- _Short problem_
Copy out everything from the line containing "Click the plus sizing icon next to 齿宽 row" down to the line containing "pos(494,254)", both of those included, and leave the pictures out of your answer.

- _Provided material_
#####
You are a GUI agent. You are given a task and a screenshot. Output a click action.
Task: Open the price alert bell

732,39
#####
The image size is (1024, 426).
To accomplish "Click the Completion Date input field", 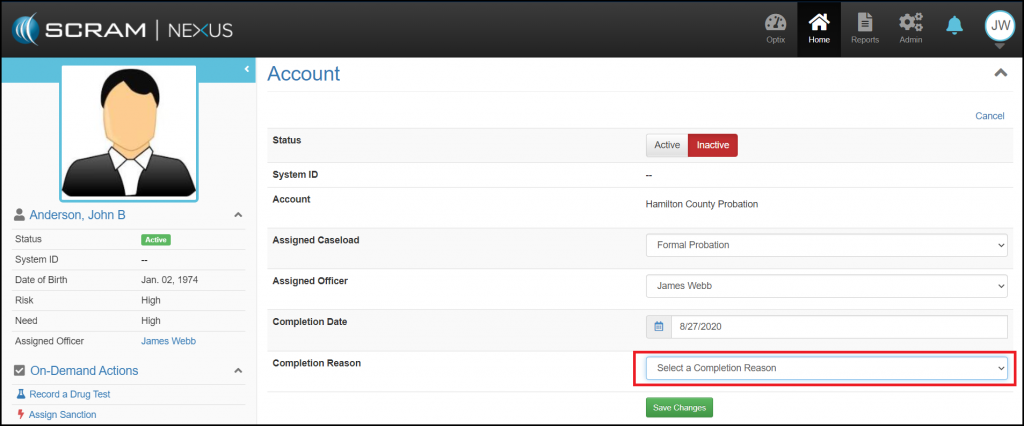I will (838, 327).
#####
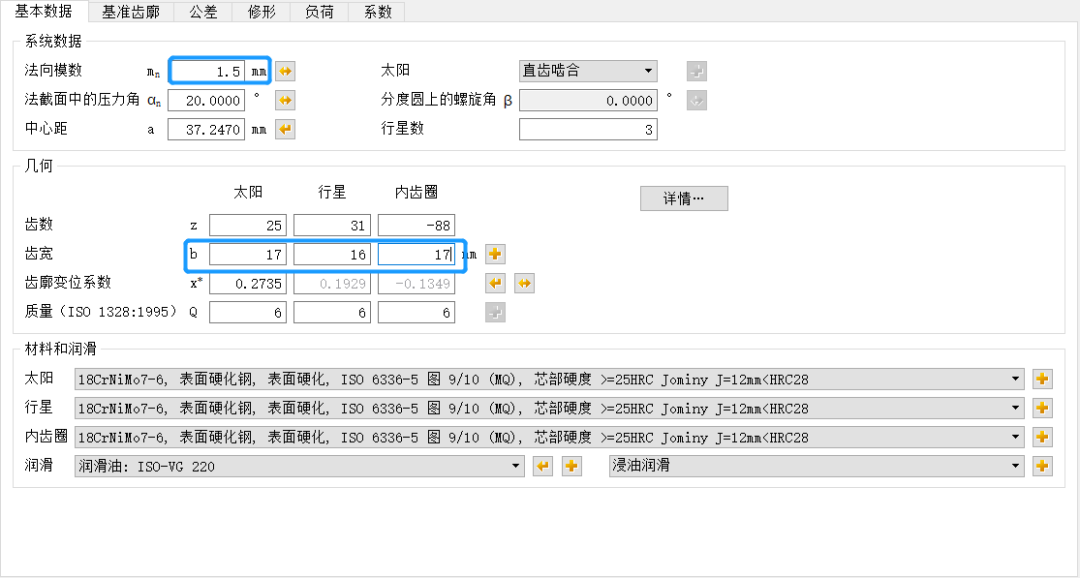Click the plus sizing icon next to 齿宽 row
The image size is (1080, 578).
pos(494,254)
#####
- _Output for this exercise_
Click the plus sizing icon next to 齿宽 row
The image size is (1080, 578).
pos(494,254)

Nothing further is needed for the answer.